Exercise material below:

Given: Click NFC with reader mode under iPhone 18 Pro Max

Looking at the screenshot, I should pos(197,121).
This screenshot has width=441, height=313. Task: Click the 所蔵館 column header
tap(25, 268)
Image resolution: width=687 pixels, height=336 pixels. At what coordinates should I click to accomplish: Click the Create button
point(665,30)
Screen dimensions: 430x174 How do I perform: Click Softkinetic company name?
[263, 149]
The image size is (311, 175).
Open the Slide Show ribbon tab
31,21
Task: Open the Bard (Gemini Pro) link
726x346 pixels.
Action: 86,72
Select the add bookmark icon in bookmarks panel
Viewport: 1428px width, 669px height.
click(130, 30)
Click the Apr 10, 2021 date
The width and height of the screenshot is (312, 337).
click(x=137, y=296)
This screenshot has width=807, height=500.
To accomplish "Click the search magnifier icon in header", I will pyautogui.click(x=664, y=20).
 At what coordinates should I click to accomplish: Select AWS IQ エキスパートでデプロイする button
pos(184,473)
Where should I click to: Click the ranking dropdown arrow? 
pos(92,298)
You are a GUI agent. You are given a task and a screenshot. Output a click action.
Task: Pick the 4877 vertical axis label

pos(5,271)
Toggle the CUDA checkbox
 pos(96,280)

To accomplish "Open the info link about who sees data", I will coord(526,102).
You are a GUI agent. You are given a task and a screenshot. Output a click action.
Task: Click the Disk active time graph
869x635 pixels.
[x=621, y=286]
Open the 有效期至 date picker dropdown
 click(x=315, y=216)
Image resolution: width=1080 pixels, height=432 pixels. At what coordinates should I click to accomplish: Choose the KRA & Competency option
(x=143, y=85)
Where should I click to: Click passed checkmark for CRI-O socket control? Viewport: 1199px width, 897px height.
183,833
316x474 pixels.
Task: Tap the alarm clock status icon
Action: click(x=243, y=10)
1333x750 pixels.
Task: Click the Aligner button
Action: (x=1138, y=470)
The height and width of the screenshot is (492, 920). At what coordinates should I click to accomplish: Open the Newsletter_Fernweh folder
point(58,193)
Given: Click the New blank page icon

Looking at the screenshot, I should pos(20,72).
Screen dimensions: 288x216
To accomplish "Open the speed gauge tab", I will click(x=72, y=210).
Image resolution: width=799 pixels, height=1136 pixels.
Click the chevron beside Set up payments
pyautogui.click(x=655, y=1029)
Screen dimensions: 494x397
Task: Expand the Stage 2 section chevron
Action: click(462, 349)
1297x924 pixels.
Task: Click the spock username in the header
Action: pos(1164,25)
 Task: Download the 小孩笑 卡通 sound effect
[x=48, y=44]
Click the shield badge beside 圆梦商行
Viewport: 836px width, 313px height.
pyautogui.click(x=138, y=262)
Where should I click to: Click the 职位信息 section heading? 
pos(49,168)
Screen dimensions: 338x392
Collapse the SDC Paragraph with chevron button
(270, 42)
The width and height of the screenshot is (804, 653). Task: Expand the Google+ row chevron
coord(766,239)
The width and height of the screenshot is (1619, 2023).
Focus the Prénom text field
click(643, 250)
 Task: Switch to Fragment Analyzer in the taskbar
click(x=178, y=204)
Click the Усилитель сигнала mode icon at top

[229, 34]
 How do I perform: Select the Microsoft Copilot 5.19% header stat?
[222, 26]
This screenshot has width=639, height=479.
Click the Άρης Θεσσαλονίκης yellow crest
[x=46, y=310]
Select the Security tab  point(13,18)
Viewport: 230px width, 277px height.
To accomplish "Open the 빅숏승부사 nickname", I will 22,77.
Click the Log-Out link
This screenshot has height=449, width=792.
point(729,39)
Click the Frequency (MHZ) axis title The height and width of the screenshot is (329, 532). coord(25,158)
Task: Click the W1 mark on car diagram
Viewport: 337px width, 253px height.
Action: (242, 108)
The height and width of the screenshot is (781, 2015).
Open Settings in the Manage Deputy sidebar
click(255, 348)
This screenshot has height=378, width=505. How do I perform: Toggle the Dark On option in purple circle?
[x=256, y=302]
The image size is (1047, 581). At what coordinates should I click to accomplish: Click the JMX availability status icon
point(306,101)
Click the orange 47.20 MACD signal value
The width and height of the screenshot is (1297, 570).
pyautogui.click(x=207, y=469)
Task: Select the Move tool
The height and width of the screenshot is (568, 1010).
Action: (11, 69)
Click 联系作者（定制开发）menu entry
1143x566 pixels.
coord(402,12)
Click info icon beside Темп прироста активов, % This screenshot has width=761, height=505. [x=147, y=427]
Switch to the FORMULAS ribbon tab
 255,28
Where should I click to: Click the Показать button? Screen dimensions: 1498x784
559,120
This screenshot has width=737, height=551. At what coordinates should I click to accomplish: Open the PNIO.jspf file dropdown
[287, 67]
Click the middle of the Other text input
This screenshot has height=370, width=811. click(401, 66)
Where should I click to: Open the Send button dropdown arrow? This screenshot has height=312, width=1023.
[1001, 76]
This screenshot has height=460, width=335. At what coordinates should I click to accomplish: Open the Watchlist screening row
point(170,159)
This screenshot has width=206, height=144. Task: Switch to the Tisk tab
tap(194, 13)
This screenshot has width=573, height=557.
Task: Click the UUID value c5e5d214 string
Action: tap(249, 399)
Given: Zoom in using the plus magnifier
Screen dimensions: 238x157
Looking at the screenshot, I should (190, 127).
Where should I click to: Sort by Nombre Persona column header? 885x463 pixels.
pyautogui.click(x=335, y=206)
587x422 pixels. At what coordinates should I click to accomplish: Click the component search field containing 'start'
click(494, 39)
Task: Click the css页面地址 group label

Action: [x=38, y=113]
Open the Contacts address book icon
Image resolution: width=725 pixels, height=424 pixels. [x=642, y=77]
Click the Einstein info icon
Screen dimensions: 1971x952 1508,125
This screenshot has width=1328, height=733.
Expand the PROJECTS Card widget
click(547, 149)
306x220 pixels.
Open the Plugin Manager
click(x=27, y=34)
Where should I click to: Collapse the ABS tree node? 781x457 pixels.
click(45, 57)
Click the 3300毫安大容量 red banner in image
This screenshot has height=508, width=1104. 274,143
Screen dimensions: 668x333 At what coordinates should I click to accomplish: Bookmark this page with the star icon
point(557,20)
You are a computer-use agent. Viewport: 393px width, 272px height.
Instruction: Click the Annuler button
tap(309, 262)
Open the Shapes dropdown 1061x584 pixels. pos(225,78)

End of Exercise material.

— Exercise goal —
Check each line of the data above for the word "magnifier" and say how many lines contain it, giving nothing besides the number.

— Task response —
2